Secretary Sebelius Visits Southeast Asia: Global Health Security, HIV/AIDS and Non-Communicable Diseases Take Center Stage
The global burden of disease is shifting significantly toward non-communicable diseases which now account for almost 65 percent of deaths worldwide. The trend is being ignited by the unprecedented growth in GDP in many low- and middle-income countries, creating a situation where deaths from diseases such as cancer, diabetes, and cardiovascular ailments will increase by 20 percent in Southeast Asia by 2020. Additionally, health security threats posed by emerging infectious diseases such as H7N9 influenza and the MERS-Coronavirus will continue to pose challenges to public health systems globally. The United States Department of Health and Human Services is collaborating closely with countries in the region to improve surveillance and information systems to help prevent and treat non-communicable diseases and to detect and manage emerging threats.
During her recent trip to Vietnam and Thailand, HHS Secretary Kathleen Sebelius witnessed first-hand the changing global health landscape and highlighted the technical engagement and diplomacy work at the core of HHS’ work abroad.
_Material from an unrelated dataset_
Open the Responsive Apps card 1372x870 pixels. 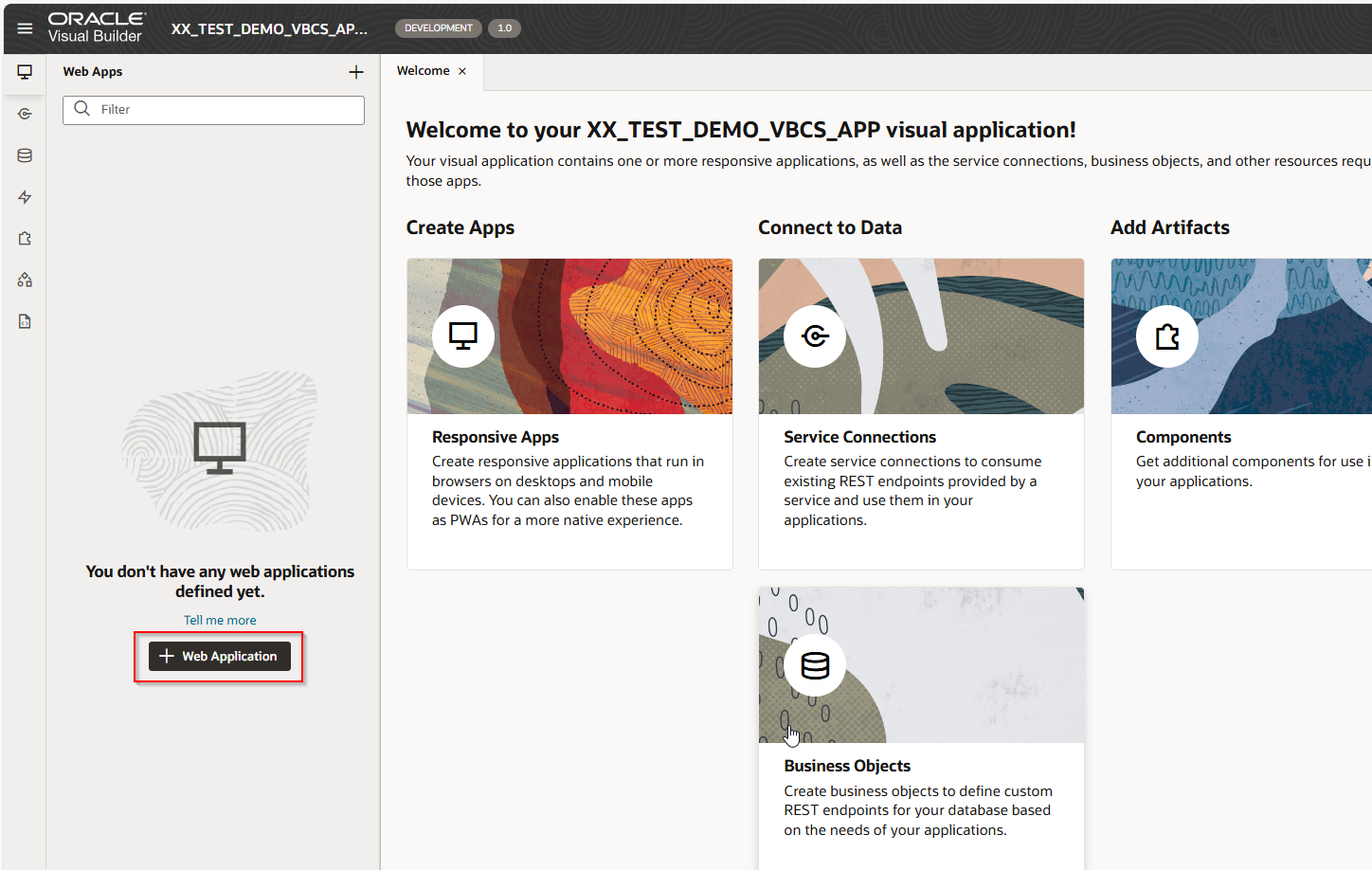tap(569, 408)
In Vietnam, Secretary Sebelius signed a health agreement with the Vietnamese Health Minister reflecting the importance of our bilateral partnership, and was honored to meet with the Prime Minister. Her conversations and site visits focused on issues of global health security, HIV/AIDS, and the treatment and care of marginalized populations. Her speech at Hanoi Medical University centered on US-Vietnam collaboration on global health security, and her visit to one of the largest poultry markets in Hanoi underscored the attention that must be paid to the animal-human interface in addressing pandemic threats such as H7N9 influenza in neighboring China.
Secretary Sebelius also visited health care facilities in Ho Chi Minh City, and saw first-hand the training and technical assistance that the Centers for Disease Control and Prevention, the Substance Abuse and Mental Health Administration and others are providing in substance abuse treatment as an evidence-based HIV prevention intervention. As a result of these efforts, more than 10,000 injecting drug users are on Methadone Maintenance Treatment (MMT) free of charge.
In Thailand, Secretary Sebelius focused on non-communicable diseases, refugee health, cross-border health concerns, and prevention of HIV/AIDS. Thailand and the U.S. are celebrating 180 years of collaboration, which includes the establishment of a Field Epidemiology Training Program (FETP) 30 years ago, with Thailand being the first country to do so.
Thailand’s disease burden is shifting rapidly to diseases such as hypertension, diabetes, and cancer. Secretary Sebelius witnessed CDC’s technical assistance to reduce salt and fat consumption, and met with Princess Chulabhorn to discuss the National Institutes of Health’s collaboration with Thailand in cancer research.
In a visit to the Mae La Camp for Displaced Persons, Secretary Sebelius brought attention to HHS’s role in ensuring that refugees are healthy before resettling in the U.S. The delegation also visited health care facilities providing HIV/AIDS prevention, treatment and counseling services to high-risk populations, including men who have sex with men. At Silom Clinic, Secretary Sebelius discussed cutting-edge prevention trials that will be used to help curb the spread of HIV both in the U.S. and abroad.
Secretary Sebelius was joined on this trip by Dr. Tom Frieden (Director, CDC) and Ambassador Jimmy Kolker (Principal Deputy Assistant Secretary for Global Affairs, HHS).